Et effectivement, très peu de figures importantes de la politique française actuelle consentiraient un tel investissement intellectuel sans autre but que de prendre un peu de hauteur et de recul par rapport à la masse considérable d’innovations technologiques qui nous assaillent chaque jour… Peu, d’ailleurs, seraient en mesure de le faire. Peu enfin aurait l’humilité de le faire, de peur que l’exercice bouscule nombre de leurs certitudes médiatiques sur la science.
Les raisons d’une telle indifférence de la classe politique pour les questions scientifiques sont multiples. Bien sûr, la formation des protagonistes de la politique déjà évoquée est certainement un facteur à prendre en compte, mais il ne s’agit peut-être que d’une conséquence et non d’une cause…Le principal déterminant de cette désaffection des gouvernants pour les disciplines scientifiques résulte probablement – et en premier lieu – du regard porté par la société contemporaine sur les avancées de la Science. Cette dernière a en effet perdu son statut de secteur protégé des querelles partisanes, entièrement voué à défricher de nouvelles « terra incognita » pour le bonheur de l’humanité…
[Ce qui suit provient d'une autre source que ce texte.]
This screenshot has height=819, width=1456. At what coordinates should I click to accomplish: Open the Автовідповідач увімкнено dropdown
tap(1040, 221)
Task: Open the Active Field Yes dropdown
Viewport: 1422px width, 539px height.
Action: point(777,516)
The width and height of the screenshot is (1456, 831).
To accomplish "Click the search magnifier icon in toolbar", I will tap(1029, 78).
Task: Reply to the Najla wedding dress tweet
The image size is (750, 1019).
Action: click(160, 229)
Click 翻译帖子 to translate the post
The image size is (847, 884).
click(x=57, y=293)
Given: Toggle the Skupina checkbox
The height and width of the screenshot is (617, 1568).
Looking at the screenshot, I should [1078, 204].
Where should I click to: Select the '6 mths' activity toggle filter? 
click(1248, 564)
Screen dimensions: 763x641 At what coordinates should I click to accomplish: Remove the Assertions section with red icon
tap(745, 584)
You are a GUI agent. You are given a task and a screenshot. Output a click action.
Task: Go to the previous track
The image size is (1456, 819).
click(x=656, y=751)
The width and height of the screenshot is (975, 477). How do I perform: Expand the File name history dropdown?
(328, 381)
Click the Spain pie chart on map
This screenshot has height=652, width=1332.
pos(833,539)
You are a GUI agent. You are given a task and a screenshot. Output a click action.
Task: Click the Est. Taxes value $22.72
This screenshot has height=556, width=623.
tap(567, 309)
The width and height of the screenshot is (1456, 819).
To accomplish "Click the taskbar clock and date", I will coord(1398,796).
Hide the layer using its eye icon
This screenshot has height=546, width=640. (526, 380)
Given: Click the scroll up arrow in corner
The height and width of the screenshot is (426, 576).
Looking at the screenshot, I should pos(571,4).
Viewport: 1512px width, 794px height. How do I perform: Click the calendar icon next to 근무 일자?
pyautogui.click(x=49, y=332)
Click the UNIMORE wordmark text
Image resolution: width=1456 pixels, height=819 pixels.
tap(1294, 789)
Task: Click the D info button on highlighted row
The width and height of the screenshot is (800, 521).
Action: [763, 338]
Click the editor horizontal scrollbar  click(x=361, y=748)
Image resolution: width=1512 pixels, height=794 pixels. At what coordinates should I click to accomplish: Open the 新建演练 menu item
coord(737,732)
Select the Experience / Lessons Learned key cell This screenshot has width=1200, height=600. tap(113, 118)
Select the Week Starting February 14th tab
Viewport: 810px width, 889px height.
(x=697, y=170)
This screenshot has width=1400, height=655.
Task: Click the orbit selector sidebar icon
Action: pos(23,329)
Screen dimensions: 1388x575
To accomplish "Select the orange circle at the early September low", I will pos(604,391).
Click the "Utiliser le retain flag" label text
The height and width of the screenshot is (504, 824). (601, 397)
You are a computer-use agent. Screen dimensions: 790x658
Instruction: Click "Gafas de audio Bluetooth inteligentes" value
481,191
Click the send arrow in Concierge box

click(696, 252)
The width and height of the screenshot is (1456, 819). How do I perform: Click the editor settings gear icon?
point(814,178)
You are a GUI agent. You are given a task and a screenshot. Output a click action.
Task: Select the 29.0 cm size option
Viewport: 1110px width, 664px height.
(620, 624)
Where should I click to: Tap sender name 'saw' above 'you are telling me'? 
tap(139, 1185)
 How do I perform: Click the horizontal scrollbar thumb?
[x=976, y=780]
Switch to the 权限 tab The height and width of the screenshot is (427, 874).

Les avancées de la science sont de moins en moins perçues comme des conquêtes de la Raison sur l’ignorance, mais de plus en plus, comme des facteurs de menaces potentielles…Le progrès ne semble plus résider dans le triomphe de nouveaux savoirs mais dans la manière de circonvenir les risques que ces nouvelles connaissances pourraient engendrer…L’enjeu n’est d’ailleurs plus tant de développer de nouveaux savoirs, que d’imaginer des protections supplémentaires face aux dangers supputés de toute innovation scientifique ou technologique…La peur supplante l’audace, considérée dans le passé comme une des qualités primordiales des pionniers de la science. Dans notre environnement contemporain, où les technocraties répressives hypocritement qualifiées « d’indépendantes » se multiplient, Pierre et Marie Curie n’auraient pas été autorisés, pour des motifs de sécurité, à poursuivre leurs recherches sur le radium.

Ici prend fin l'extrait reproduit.